Task input:
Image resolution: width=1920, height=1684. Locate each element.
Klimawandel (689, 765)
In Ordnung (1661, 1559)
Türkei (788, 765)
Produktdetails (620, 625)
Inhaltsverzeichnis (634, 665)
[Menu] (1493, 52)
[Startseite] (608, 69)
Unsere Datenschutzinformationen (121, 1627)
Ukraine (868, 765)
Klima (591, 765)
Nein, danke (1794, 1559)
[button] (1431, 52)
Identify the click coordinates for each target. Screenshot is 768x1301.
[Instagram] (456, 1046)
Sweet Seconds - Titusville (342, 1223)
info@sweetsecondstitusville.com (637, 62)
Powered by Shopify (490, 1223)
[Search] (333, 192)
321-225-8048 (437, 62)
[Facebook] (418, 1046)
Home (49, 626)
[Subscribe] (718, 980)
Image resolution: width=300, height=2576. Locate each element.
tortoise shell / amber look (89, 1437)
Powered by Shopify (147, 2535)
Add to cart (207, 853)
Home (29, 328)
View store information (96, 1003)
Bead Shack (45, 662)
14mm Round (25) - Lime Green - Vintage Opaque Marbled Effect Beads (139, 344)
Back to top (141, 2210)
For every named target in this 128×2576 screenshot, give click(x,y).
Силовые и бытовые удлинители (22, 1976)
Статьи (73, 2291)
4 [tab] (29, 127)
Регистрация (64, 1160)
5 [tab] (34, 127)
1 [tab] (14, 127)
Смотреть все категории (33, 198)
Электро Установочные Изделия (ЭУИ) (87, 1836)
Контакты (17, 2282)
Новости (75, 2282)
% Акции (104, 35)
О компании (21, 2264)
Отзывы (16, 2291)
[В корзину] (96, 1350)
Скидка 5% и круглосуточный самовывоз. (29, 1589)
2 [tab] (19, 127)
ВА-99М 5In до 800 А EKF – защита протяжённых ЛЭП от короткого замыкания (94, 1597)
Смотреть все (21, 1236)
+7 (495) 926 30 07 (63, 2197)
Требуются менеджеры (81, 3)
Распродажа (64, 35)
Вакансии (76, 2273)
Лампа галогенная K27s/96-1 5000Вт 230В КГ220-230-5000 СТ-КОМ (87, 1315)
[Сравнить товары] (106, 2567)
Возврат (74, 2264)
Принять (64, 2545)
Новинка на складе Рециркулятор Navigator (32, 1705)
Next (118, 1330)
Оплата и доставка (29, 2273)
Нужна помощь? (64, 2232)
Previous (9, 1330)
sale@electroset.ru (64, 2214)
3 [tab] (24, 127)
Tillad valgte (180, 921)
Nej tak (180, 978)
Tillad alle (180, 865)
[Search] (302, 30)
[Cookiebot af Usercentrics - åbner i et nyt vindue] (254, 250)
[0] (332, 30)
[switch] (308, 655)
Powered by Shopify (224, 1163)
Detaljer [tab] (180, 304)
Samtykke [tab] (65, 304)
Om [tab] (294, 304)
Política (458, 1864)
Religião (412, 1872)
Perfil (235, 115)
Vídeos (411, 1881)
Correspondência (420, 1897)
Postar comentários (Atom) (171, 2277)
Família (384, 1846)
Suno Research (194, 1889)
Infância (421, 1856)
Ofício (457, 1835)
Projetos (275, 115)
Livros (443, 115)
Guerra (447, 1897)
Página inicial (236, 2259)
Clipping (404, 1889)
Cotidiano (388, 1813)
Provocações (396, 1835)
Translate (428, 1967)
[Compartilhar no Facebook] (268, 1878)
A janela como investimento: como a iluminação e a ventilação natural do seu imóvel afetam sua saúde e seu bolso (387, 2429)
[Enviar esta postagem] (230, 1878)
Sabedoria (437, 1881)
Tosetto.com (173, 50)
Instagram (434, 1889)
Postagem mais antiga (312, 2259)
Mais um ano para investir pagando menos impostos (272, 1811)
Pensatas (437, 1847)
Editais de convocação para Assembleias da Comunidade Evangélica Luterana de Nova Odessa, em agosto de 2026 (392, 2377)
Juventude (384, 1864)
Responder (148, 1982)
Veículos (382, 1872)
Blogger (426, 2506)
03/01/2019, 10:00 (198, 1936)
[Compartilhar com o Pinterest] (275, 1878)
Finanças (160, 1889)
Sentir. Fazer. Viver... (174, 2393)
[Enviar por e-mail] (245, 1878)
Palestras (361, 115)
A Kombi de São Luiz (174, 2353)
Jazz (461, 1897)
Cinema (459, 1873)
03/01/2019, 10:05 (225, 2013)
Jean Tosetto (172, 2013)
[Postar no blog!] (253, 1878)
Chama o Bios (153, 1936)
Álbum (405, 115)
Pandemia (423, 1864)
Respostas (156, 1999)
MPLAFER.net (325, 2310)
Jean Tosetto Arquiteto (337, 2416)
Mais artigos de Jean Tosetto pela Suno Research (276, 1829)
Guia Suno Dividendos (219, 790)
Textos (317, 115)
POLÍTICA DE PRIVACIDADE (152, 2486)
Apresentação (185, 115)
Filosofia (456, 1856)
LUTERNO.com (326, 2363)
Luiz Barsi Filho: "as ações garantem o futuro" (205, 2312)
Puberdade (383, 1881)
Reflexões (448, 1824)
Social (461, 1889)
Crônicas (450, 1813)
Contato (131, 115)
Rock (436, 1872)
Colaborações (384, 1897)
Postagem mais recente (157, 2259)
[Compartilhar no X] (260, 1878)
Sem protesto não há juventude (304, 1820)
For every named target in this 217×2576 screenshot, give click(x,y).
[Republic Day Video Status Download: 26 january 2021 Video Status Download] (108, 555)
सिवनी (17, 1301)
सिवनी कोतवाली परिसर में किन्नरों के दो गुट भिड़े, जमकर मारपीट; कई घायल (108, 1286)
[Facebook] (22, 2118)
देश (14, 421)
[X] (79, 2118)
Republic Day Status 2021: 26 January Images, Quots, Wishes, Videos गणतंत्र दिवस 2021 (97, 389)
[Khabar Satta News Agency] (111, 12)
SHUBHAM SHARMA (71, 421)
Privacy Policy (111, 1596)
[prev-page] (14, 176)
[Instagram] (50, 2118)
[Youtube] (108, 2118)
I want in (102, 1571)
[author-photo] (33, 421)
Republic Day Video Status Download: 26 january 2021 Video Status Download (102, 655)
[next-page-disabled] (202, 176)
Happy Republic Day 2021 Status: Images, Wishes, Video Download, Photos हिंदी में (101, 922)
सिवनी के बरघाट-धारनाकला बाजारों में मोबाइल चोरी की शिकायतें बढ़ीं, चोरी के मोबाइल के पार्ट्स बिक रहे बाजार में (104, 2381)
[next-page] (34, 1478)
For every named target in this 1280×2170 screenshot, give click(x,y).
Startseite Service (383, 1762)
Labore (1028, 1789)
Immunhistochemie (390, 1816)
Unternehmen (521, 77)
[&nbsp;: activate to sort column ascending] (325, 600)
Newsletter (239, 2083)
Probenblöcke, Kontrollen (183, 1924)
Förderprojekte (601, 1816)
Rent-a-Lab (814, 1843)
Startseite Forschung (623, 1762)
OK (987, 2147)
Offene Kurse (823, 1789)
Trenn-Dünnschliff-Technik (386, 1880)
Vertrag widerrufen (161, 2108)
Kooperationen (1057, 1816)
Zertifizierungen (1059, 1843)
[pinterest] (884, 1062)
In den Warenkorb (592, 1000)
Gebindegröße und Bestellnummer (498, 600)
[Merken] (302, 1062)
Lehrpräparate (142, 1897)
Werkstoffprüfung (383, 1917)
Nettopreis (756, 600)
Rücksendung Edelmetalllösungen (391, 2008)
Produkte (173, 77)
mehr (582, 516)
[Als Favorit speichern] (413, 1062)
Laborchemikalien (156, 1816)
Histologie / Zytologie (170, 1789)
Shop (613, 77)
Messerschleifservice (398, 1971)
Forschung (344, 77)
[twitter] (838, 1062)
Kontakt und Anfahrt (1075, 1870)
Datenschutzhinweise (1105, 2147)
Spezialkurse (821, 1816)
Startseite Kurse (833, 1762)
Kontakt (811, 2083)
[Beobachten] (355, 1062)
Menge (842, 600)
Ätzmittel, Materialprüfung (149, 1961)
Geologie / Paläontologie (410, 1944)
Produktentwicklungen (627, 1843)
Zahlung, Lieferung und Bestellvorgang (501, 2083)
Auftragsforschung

Aim of the task:
Output, from the data above, the lines from the line with "[Cookiebot af Usercentrics" to the line with "Cotidiano (388, 1813)" exactly as they stand, both ends included and nothing else.

Result of this exercise:
[Cookiebot af Usercentrics - åbner i et nyt vindue] (254, 250)
[0] (332, 30)
[switch] (308, 655)
Powered by Shopify (224, 1163)
Detaljer [tab] (180, 304)
Samtykke [tab] (65, 304)
Om [tab] (294, 304)
Política (458, 1864)
Religião (412, 1872)
Perfil (235, 115)
Vídeos (411, 1881)
Correspondência (420, 1897)
Postar comentários (Atom) (171, 2277)
Família (384, 1846)
Suno Research (194, 1889)
Infância (421, 1856)
Ofício (457, 1835)
Projetos (275, 115)
Livros (443, 115)
Guerra (447, 1897)
Página inicial (236, 2259)
Clipping (404, 1889)
Cotidiano (388, 1813)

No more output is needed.